Выбрать главу

Часов в семь или восемь вечера меня обычно окликает снизу хозяйка:

— Зоя Витальевна, жду вас чаевничать! Самовар на столе!

Обедаю я всегда в кафе напротив редакции, а завтракаю и ужинаю дома.

Внизу у Ксении Филипповны еще три комнаты и кухня. Все комнаты заставлены громоздкой старинной мебелью — прадедовскими буфетами с причудливыми резными башенками, шестиярусными этажерками и комодами-раскоряками на львиных лапах. А среди всего этого отжившего хлама величаво царствует по-мужски широкоплечая грузная женщина лет шестидесяти с гаком.

Муж Ксении Филипповны, умерший лет пять назад, был главбухом в леспромхозе, и семья жила припеваючи. У моей квартирной хозяйки два сына. Младший, Антоша, в армии, где-то на Дальнем Востоке в погранвойсках служит, а старший, Валетка, когда кончилась война с фашистами, не прожил под родительским кровом и года. Властной матушке пришлась не по нраву фронтовая жена сына — медицинская сестра. И Валетка — в родительницу, видно, крутой нравом, — уехал с женой и только что народившимся карапузом в столицу одной азиатской республики к боевому другу. Еще до войны парень набил руку на малевании вывесок и холстяных ковриков с пышнотелыми русалками и белогрудыми лебедушками, и это ремесло ему пригодилось на новом местожительстве. Тот же фронтовой друг, приютивший у себя временно Валетку с семьей, помог ему пристроиться в художественную мастерскую местного оперного театра. Вначале Валетка раскрашивал декорации, пристально приглядываясь к работе главного художника — выпивохи-забулдыги. Не раз и не два бражничал Валетка с главным, просаживая порой чуть ли не всю свою скудную полумесячную получку. И тот многому научил сметливого парня. А когда художник вконец спился с круга и его уволили из театра, освоившийся с делом Валетка быстрехонько пошел в гору.
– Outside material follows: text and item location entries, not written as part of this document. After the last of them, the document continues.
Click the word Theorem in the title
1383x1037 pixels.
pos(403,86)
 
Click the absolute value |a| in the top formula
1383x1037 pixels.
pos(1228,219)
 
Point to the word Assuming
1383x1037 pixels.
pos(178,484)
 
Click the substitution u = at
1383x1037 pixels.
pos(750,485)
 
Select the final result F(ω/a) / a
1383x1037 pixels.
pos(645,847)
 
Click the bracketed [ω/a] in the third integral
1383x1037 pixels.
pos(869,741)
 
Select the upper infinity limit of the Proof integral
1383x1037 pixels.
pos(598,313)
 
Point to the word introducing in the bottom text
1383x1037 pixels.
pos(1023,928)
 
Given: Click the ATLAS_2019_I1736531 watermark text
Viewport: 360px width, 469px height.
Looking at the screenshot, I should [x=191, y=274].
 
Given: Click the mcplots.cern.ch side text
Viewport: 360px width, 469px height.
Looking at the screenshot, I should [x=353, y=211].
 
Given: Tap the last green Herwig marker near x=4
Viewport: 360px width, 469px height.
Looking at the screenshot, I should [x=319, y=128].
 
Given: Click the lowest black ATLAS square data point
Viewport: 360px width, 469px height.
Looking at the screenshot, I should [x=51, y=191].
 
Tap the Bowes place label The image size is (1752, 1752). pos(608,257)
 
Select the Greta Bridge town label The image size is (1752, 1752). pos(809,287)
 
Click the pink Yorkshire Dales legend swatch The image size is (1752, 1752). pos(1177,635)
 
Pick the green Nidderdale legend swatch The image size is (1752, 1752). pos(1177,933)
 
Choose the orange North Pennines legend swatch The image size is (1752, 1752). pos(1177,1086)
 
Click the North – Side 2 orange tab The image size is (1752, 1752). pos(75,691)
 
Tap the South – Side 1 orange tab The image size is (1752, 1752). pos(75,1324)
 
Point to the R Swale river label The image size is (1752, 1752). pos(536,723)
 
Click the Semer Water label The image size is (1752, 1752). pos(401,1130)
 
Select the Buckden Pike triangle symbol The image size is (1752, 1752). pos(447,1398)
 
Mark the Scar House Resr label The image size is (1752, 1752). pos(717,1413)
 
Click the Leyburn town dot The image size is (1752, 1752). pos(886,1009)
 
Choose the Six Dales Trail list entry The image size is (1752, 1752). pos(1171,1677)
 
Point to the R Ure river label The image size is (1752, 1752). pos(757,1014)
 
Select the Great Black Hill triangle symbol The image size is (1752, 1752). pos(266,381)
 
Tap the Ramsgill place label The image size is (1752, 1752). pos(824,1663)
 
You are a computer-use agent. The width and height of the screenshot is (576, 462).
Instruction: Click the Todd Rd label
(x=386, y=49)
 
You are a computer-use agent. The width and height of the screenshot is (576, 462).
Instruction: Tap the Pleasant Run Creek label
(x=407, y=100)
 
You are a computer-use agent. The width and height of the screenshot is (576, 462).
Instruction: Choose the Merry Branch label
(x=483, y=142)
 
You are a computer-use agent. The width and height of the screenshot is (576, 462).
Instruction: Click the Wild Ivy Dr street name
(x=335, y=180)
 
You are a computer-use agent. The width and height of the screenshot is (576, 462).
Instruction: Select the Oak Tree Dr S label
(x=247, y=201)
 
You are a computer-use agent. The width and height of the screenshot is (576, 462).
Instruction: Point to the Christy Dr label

В настоящее время он достиг больших высот: главный художник театра. Матушка ежемесячно получает от старшего сына переводы — когда на пятьдесят, когда на семьдесят целковых. Не забывает Валетка, точнее уж Валентин Георгиевич, и матушкины именины. В этот день Ксении Филипповне доставляют от сына и поздравительную телеграмму, и посылку с фруктами. И она до небес превозносит своего «старшого». Светелка до сих пор называется Валеткиной, хотя вот уже больше двадцати лет сын ни разочку не навестил родной город. Не приезжал он и на похороны отца.

Сейчас моя многоречивая Ксения Филипповна (она страшно негодует, когда кто-нибудь из соседей называет ее «теткой Оксей») ждет со дня на день возвращения из армии младшего своего отпрыска — ненаглядного Антошу.

Обычно за вечерним чаем, о чем бы ни начинался у нас разговор, она непременно сведет его на Антошу — «писаного красавчика, вьюношу кроткой ангельской души, застенчивого до ужасти… такой теперь даже девицы не найдешь на всем белом свете».

Правда, на фотографии, которую Ксения Филипповна показывала мне бог знает сколько раз, младший ее сынок не производит неотразимого впечатления: длинная гусиная шея, крупные оттопыренные уши, глубоко запрятанные робкие глаза, еле приметные, поджатые губы, как бы наглухо замкнутые на ключ.

Среди недели заболел Гога-Магога — так мы с корректором Нюсей Стекольниковой за глаза зовем ответственного секретаря Маргариткина, люто ненавидящего свою фамилию. И Пал Палыч — наш старик редактор — попросил меня временно исполнять обязанности секретаря. А какой из меня секретарь, когда я до сих пор шрифты путаю?

В субботу, часов в семь вечера, когда все полосы были сверстаны, получили заявление ТАСС по вьетнамскому вопросу. Ну и началась горячка!

При переверстке полос я допустила несколько промашек. Раздувая сивые усищи, Пал Палыч проворчал, не глядя на меня:

— Не появится в понедельник Комаров — не миновать мне инфаркта… огурцы соленые!

Я промолчала. А выходя из редакторского кабинета, подумала: «А у меня, усатый морж, по-твоему, веревки вместо нервов? Без Комарова и мне будет крышка!»

Комаров — заместитель редактора, на диво мягкий, обходительный человек. Не то что ворчун Пал Палыч. Сегодня Женя последний день гуляет в отпуске, В редакции его все ждут с нетерпением.